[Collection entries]
—————

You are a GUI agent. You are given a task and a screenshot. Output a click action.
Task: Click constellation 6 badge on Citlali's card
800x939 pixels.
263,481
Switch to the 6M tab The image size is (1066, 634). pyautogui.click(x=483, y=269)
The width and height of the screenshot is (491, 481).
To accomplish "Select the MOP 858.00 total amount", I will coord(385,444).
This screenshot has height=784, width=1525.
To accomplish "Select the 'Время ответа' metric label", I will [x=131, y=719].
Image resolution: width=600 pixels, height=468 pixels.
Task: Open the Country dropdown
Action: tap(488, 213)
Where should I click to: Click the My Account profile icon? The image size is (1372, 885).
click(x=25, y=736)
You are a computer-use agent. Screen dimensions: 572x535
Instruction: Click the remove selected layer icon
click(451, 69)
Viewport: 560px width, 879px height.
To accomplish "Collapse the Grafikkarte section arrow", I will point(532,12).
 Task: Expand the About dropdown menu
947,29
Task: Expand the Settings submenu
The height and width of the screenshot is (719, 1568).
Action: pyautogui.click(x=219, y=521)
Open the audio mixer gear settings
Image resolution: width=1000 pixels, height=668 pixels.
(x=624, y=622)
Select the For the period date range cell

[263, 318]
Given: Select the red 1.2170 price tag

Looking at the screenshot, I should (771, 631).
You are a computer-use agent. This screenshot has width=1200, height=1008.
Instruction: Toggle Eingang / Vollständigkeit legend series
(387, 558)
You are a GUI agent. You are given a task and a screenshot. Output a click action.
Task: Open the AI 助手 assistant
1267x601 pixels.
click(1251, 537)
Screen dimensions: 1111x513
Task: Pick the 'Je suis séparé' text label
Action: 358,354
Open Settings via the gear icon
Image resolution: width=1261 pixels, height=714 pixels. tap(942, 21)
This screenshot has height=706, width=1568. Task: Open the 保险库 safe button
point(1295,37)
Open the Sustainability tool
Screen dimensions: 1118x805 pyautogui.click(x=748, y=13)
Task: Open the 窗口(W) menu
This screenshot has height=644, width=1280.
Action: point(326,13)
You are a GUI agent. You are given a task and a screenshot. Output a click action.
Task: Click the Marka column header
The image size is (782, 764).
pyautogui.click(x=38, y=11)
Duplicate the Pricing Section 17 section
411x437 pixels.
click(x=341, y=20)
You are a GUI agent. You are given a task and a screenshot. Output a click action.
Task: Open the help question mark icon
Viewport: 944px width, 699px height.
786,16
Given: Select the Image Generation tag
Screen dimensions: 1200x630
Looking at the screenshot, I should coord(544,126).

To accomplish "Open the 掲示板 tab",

—————

Exactly as written, please reproduce the lines from the first line of the data to the line containing "Task: Click the Marka column header", inclusive, and nothing else.

You are a GUI agent. You are given a task and a screenshot. Output a click action.
Task: Click constellation 6 badge on Citlali's card
800x939 pixels.
263,481
Switch to the 6M tab The image size is (1066, 634). pyautogui.click(x=483, y=269)
The width and height of the screenshot is (491, 481).
To accomplish "Select the MOP 858.00 total amount", I will coord(385,444).
This screenshot has height=784, width=1525.
To accomplish "Select the 'Время ответа' metric label", I will [x=131, y=719].
Image resolution: width=600 pixels, height=468 pixels.
Task: Open the Country dropdown
Action: tap(488, 213)
Where should I click to: Click the My Account profile icon? The image size is (1372, 885).
click(x=25, y=736)
You are a computer-use agent. Screen dimensions: 572x535
Instruction: Click the remove selected layer icon
click(451, 69)
Viewport: 560px width, 879px height.
To accomplish "Collapse the Grafikkarte section arrow", I will point(532,12).
 Task: Expand the About dropdown menu
947,29
Task: Expand the Settings submenu
The height and width of the screenshot is (719, 1568).
Action: pyautogui.click(x=219, y=521)
Open the audio mixer gear settings
Image resolution: width=1000 pixels, height=668 pixels.
(x=624, y=622)
Select the For the period date range cell

[263, 318]
Given: Select the red 1.2170 price tag

Looking at the screenshot, I should (771, 631).
You are a computer-use agent. This screenshot has width=1200, height=1008.
Instruction: Toggle Eingang / Vollständigkeit legend series
(387, 558)
You are a GUI agent. You are given a task and a screenshot. Output a click action.
Task: Open the AI 助手 assistant
1267x601 pixels.
click(1251, 537)
Screen dimensions: 1111x513
Task: Pick the 'Je suis séparé' text label
Action: 358,354
Open Settings via the gear icon
Image resolution: width=1261 pixels, height=714 pixels. tap(942, 21)
This screenshot has height=706, width=1568. Task: Open the 保险库 safe button
point(1295,37)
Open the Sustainability tool
Screen dimensions: 1118x805 pyautogui.click(x=748, y=13)
Task: Open the 窗口(W) menu
This screenshot has height=644, width=1280.
Action: point(326,13)
You are a GUI agent. You are given a task and a screenshot. Output a click action.
Task: Click the Marka column header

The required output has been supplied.